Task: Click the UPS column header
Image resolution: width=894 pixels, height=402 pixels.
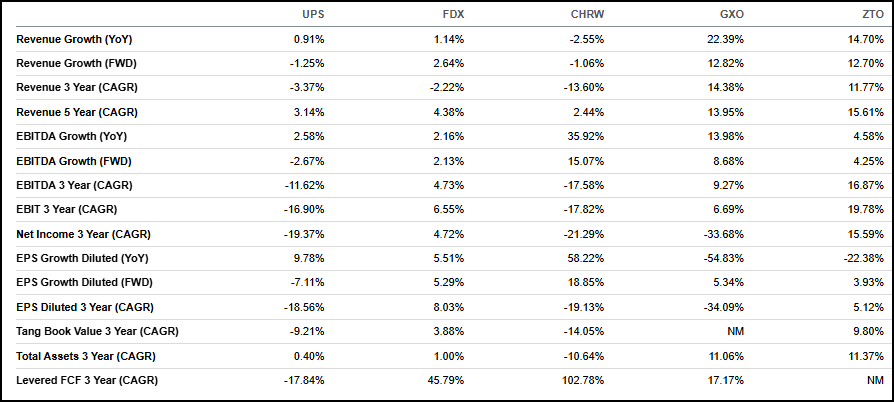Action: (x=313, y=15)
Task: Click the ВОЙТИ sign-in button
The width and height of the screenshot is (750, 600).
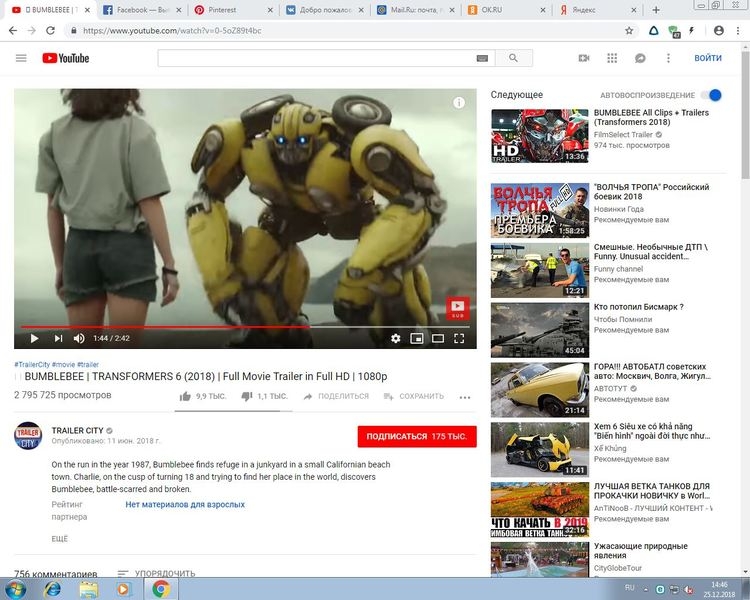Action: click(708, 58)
---
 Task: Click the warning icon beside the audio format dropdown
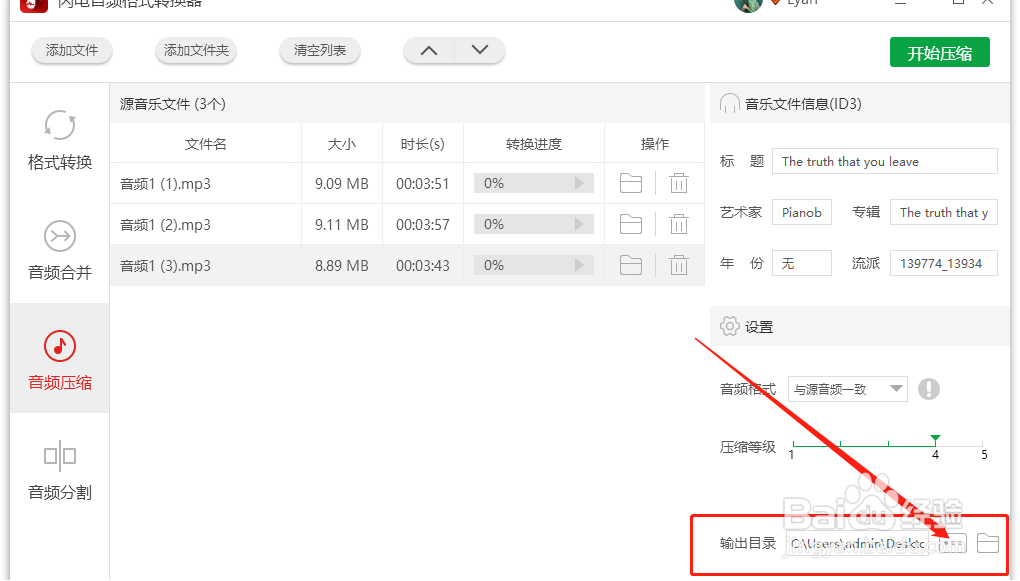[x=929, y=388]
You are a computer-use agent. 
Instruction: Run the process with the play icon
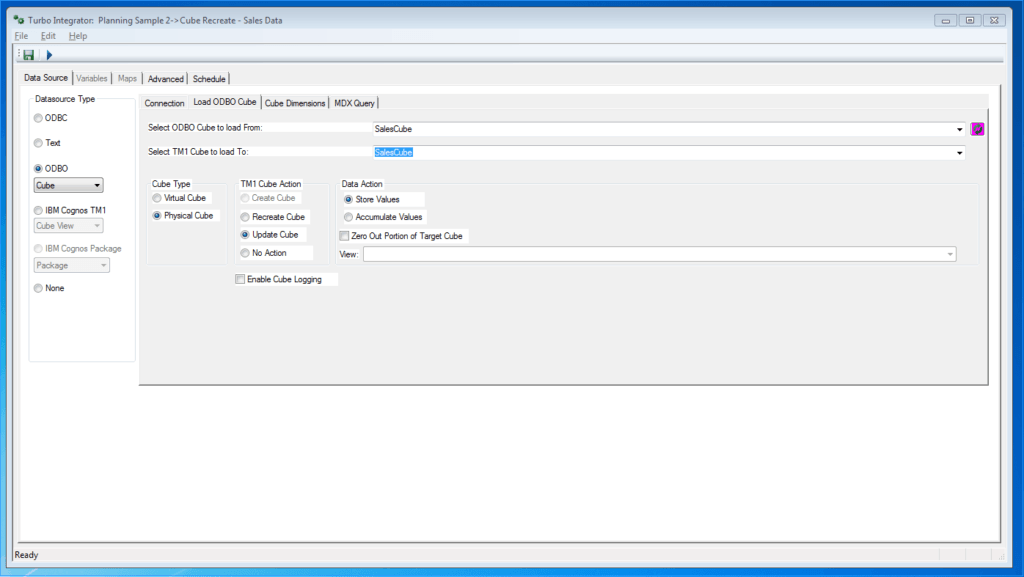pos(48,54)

YOUR OBJECTIVE —
Can you quote the listing from the line with "Task: Click the ВОЙТИ sign-in button" to the line with "Action: click(708, 58)", both included, omitting the pictures?

OUTPUT BELOW —
Task: Click the ВОЙТИ sign-in button
The width and height of the screenshot is (750, 600).
Action: click(708, 58)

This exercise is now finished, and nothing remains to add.